**INSTRUCTIONS:**
[1] In the essay about Marissa, list each person the writer says they lost or watched die in the paragraph that begins "When I was seven".
[2] Please quote the part of the essay about Marissa that opens with the words containing "When I was seven" and closes with "life goes on.".

Last Sunday a family in our community had a tragic accident with their 8-year-old daughter Marissa. Since then she has been unresponsive and clinging for life on earth. The family cried out for prayer. Ever since, our community has been holding their breath, praying, hoping, singing, believing, held a vigil as they’ve been uplifting little Marissa and her family.
Whether you know the family intimately, from church, work, from passing or other, you know them now if you’ve been privileged to read one of their many posts they’ve put out on Facebook.
If you’ve wondered why someone would follow a reality TV show, this is one of those times where this family’s reality is real as people have been allowed to spread the truth of their pain and faith.
If you’ve questioned the benefits of technology, this is one of those times where goodness spreads like wild fire as the FB page or email on my phone goes ding, ding, ding, as people continually share, write, and prayer for this family.
I’m one of those people that know of them but can’t claim to know them intimately, and still I’m affected. Their tragedy grabbed me. I have become swept up in the current of hope and prayer.
Think of all the people this family is touching by sharing their painful truth.
Think of all the people that can relate to some piece of their story.
Think of all the people that are crying. Isn’t it better to cry together, pray together, sing together and hope together?
Isn’t this making the light of truth shine brighter?
When I was seven I lost my baby sister. I lost a best friend at twenty, I watched my cousin die of cancer and we watched my mother-in-law pass after we pulled her from life support.
And when we visited a good friend from church in hospice, during his last week we sat with him in his living room while his wife fed him ice cream. Well, because that’s what he wanted at 80 years old. He smiled that big Harry grin and gave two thumbs up as he continued to believe what his license plate claimed GOD-CAN.
And still life goes on.
But the question becomes how does my life go on? Do I continue to believe in the goodness of God, our Lord and his promise or do I become hardened?
I admit I get challenged, stretched, pulled, exhausted and tired. I admit I question God’s decisions. Perplexed I cry.
So when I heard the news of this family’s little Marissa, I was selfishly hoping for a miracle, for the family, the community and for me. I want to see pay-off for a parent who fights for their little girl’s life. I want to see redemption for the protection I didn’t get in an abusive house hold. It’s not fair I cry out.
When I read the latest report yesterday that at 1:11 today January 15, 2017, the parents will be pulling the plug on their little girl my husband and I wept openly. Then we prayed. Then cried some more.
I can only begin to imagine how hard that decision has been for the parents. Perhaps like Abraham asked to sacrifice his son.

**LISTED ENTRIES:**
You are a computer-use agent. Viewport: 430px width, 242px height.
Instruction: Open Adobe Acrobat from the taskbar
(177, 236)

* * *

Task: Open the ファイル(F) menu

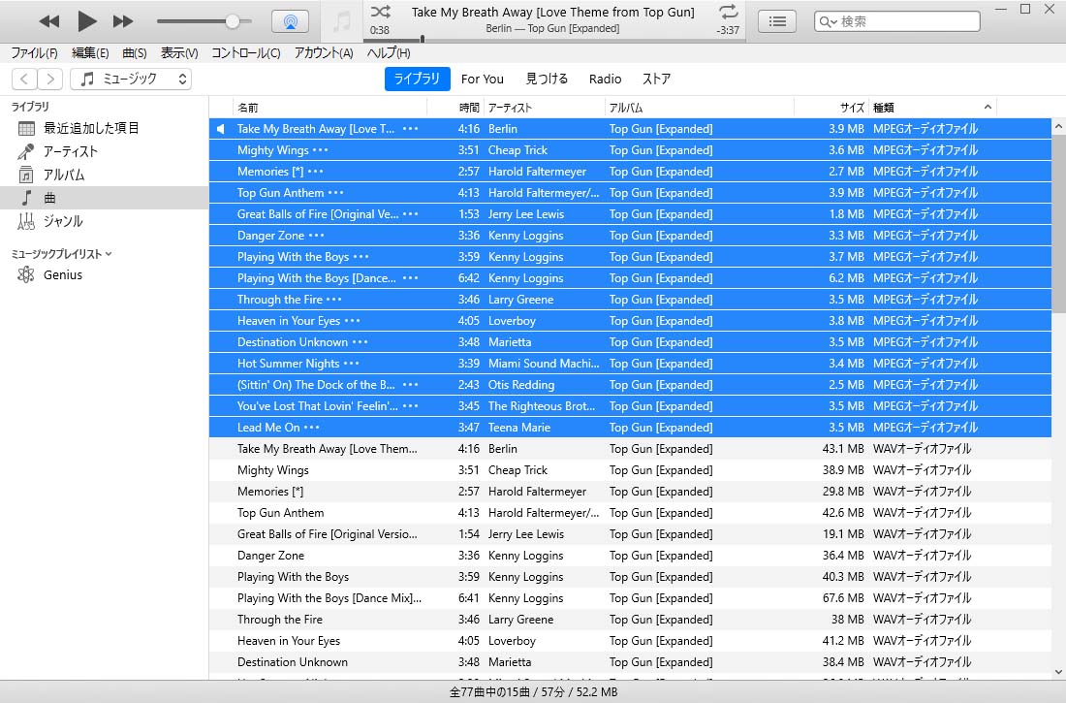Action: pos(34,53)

**TASK SOLUTIONS:**
[1]
- Baby sister
- Best friend
- Cousin
- Mother-in-law

[2]
When I was seven I lost my baby sister. I lost a best friend at twenty, I watched my cousin die of cancer and we watched my mother-in-law pass after we pulled her from life support.
And when we visited a good friend from church in hospice, during his last week we sat with him in his living room while his wife fed him ice cream. Well, because that’s what he wanted at 80 years old. He smiled that big Harry grin and gave two thumbs up as he continued to believe what his license plate claimed GOD-CAN.
And still life goes on.